Articles | Volume 11, issue 3
The Cryosphere, 11, 1501–1517, 2017
The Cryosphere, 11, 1501–1517, 2017
Research article
30 Jun 2017
Research article | 30 Jun 2017

Winter mass balance of Drangajökull ice cap (NW Iceland) derived from satellite sub-meter stereo images

Joaquín M. C. Belart1,2, Etienne Berthier2, Eyjólfur Magnússon1, Leif S. Anderson1, Finnur Pálsson1, Thorsteinn Thorsteinsson3, Ian M. Howat4, Guðfinna Aðalgeirsdóttir1, Tómas Jóhannesson3, and Alexander H. Jarosch1 Joaquín M. C. Belart et al.
  • 1Institute of Earth Sciences, University of Iceland, Askja, Reykjavík, Iceland
  • 2Laboratoire d'Etudes en Géophysique et Océanographie Spatiales, Centre National de la Recherche Scientifique (LEGOS–CNRS), Université de Toulouse, Toulouse, France
  • 3Icelandic Meteorological Office, Reykjavík, Iceland
  • 4School of Earth Sciences and Byrd Polar and Climate Research Center, Ohio State University, Columbus, USA

Abstract. Sub-meter resolution, stereoscopic satellite images allow for the generation of accurate and high-resolution digital elevation models (DEMs) over glaciers and ice caps. Here, repeated stereo images of Drangajökull ice cap (NW Iceland) from Pléiades and WorldView2 (WV2) are combined with in situ estimates of snow density and densification of firn and fresh snow to provide the first estimates of the glacier-wide geodetic winter mass balance obtained from satellite imagery.

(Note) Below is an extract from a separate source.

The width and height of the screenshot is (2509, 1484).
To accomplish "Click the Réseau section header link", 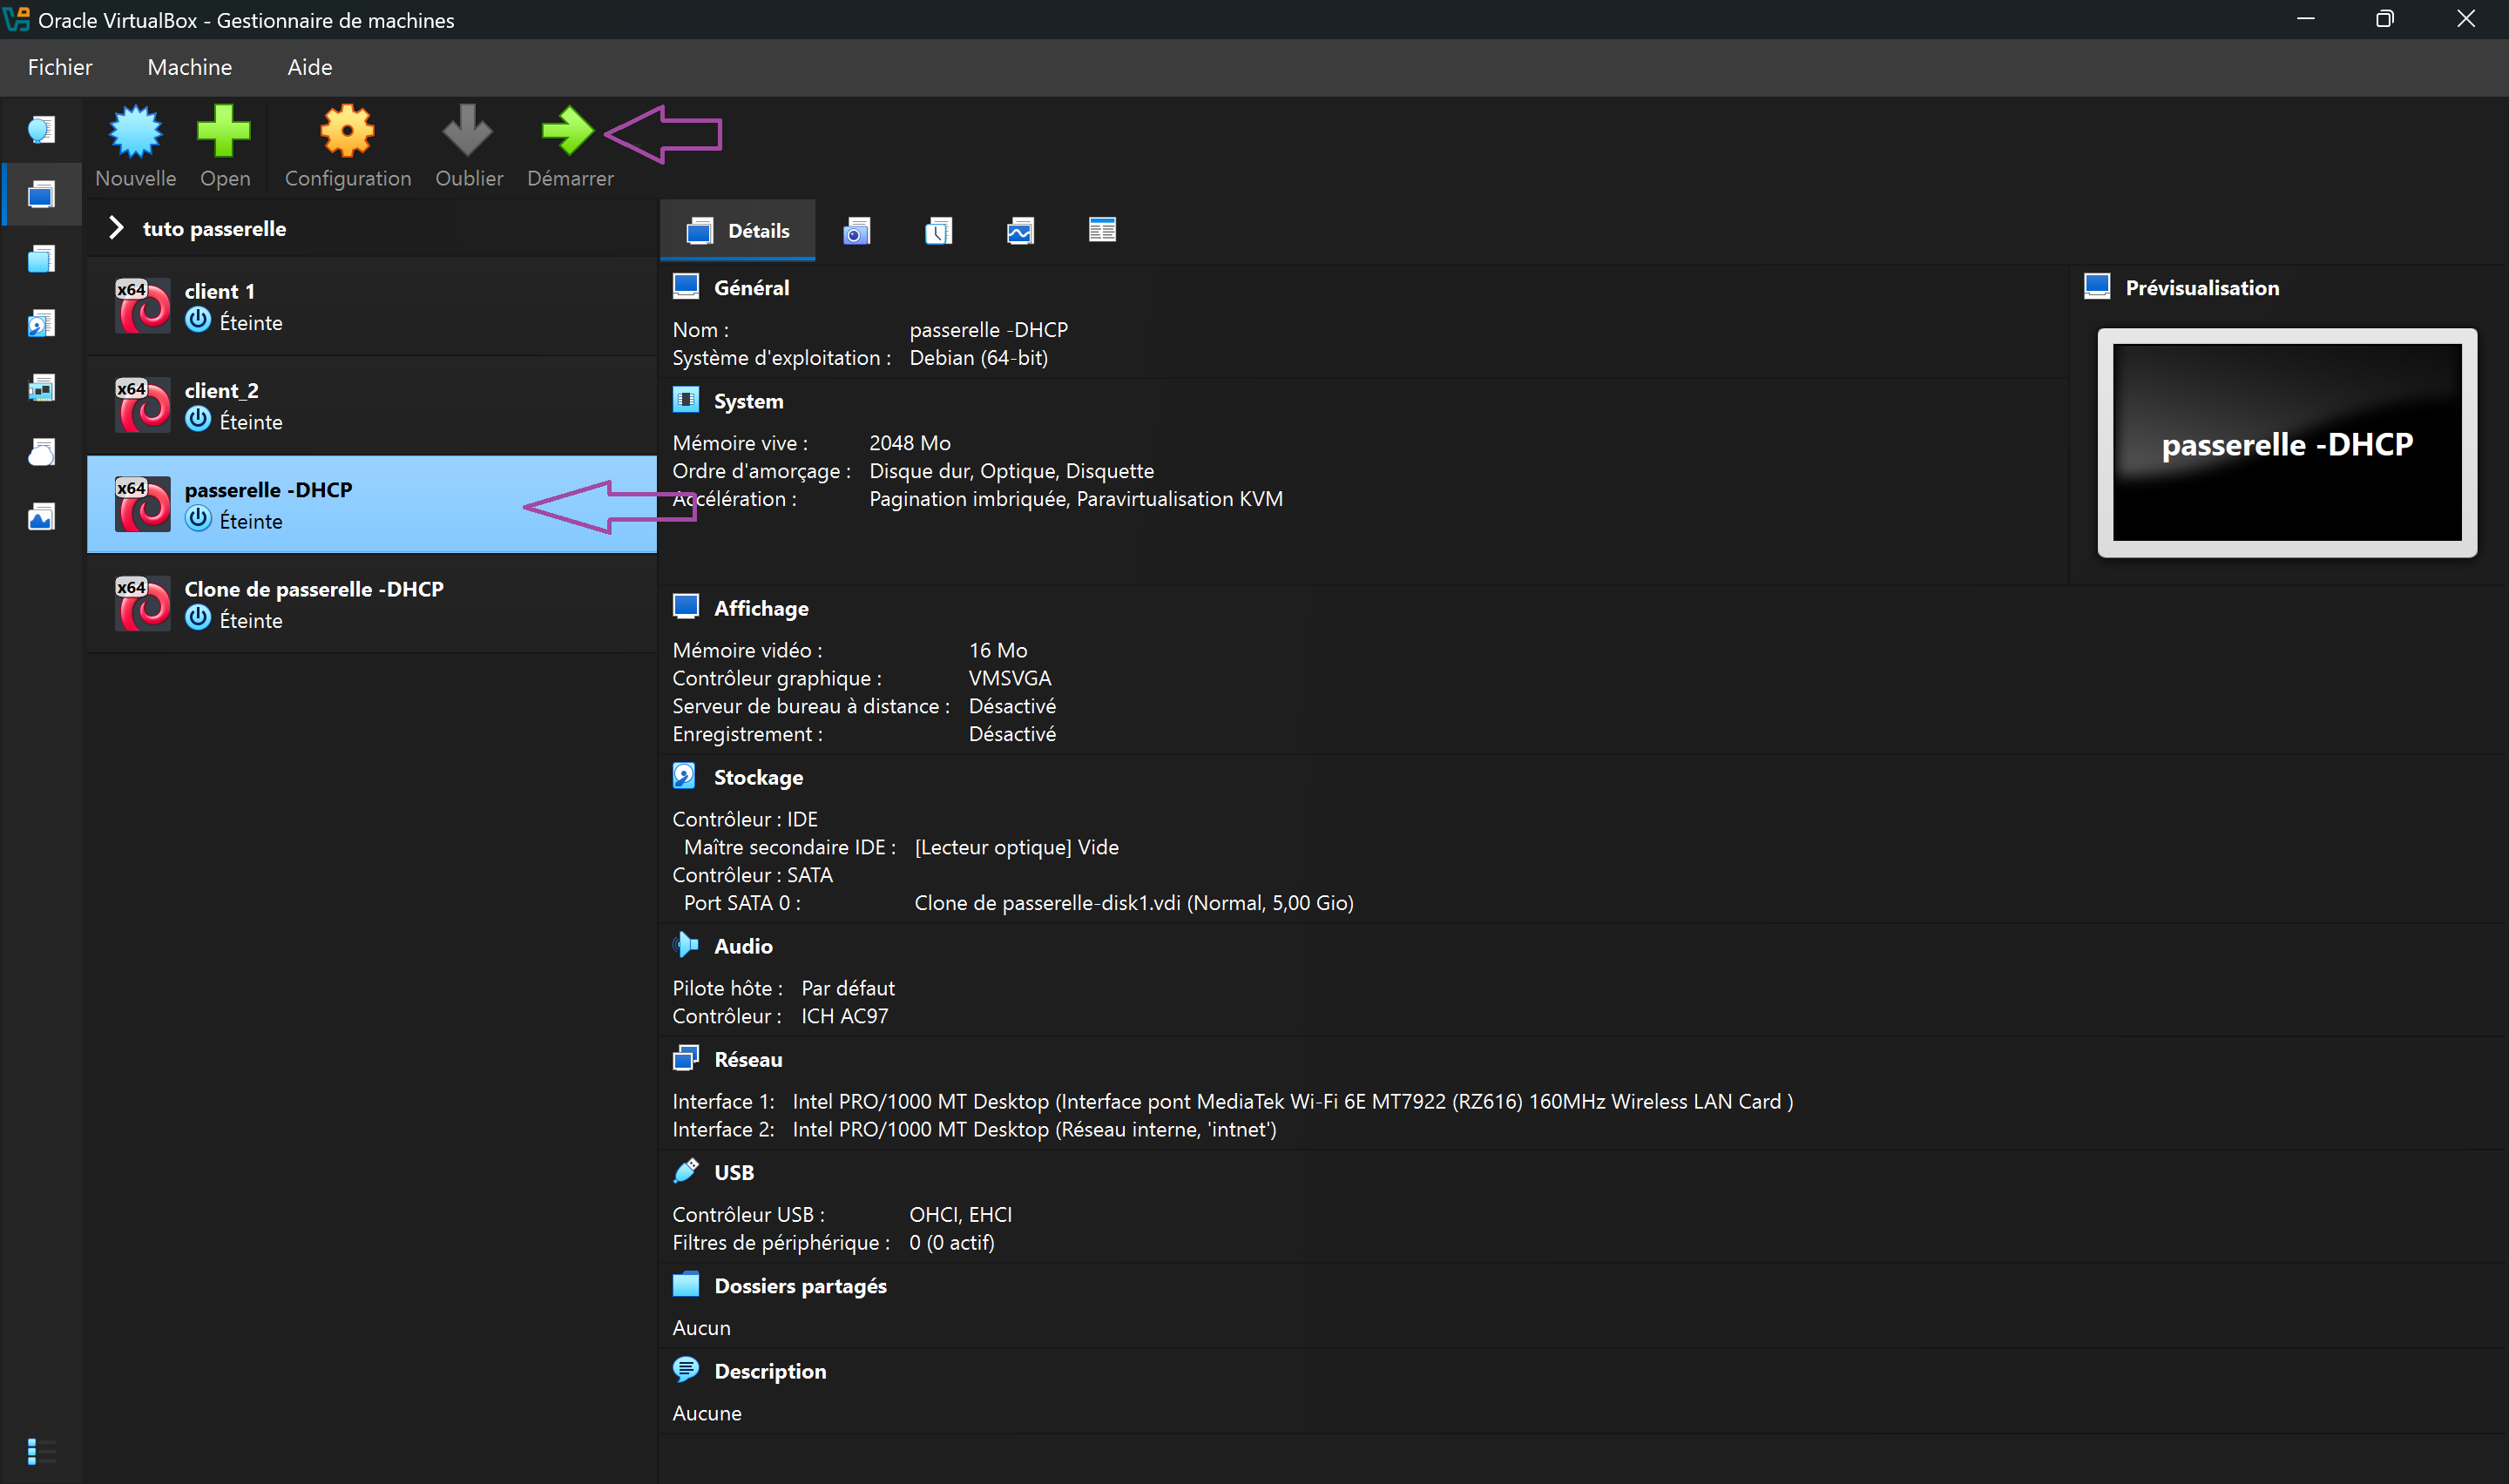I will [x=748, y=1059].
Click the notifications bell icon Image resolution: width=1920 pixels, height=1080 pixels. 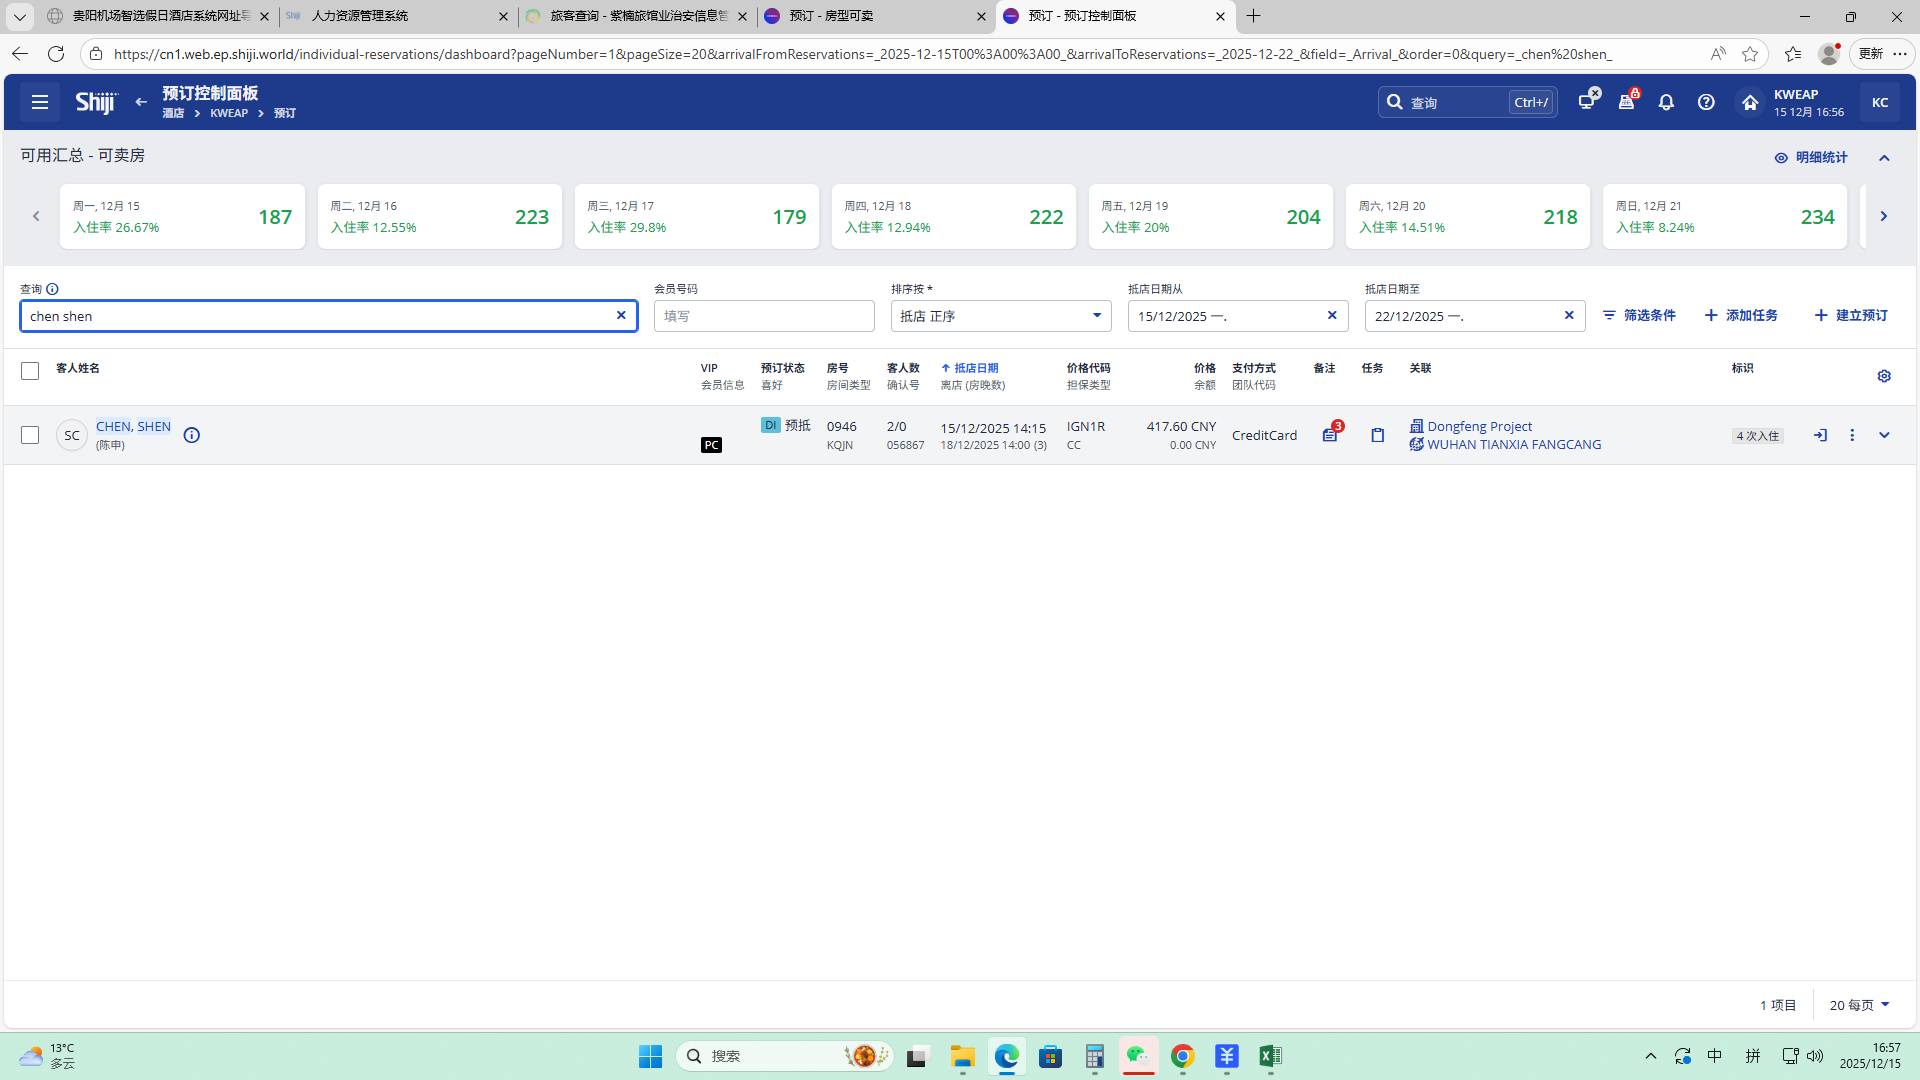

Statistics in snow- and ice-free areas reveal similar vertical relative accuracy (<  0.5 m) with and without ground control points (GCPs), demonstrating the capability for measuring seasonal snow accumulation. The calculated winter (14 October 2014 to 22 May 2015) mass balance of Drangajökull was 3.33 ± 0.23 m w.e. (meter water equivalent), with ∼ 60 % of the accumulation occurring by February, which is in good agreement with nearby ground observations. On average, the repeated DEMs yield 22 % less elevation change than the length of eight winter snow cores due to (1) the time difference between in situ and satellite observations, (2) firn densification and (3) elevation changes due to ice dynamics. The contributions of these three factors were of similar magnitude. This study demonstrates that seasonal geodetic mass balance can, in many areas, be estimated from sub-meter resolution satellite stereo images.

Short summary
Sub-meter satellite stereo images (Pléiades and WorldView2) are used to accurately measure snow accumulation and winter mass balance of Drangajökull ice cap. This is done by creating and comparing accurate digital elevation models. A glacier-wide geodetic mass balance of 3.33 ± 0.23 m w.e. is derived between October 2014 and May 2015. This method could be easily transposable to remote glaciated areas where seasonal mass balance measurements (especially winter accumulation) are lacking.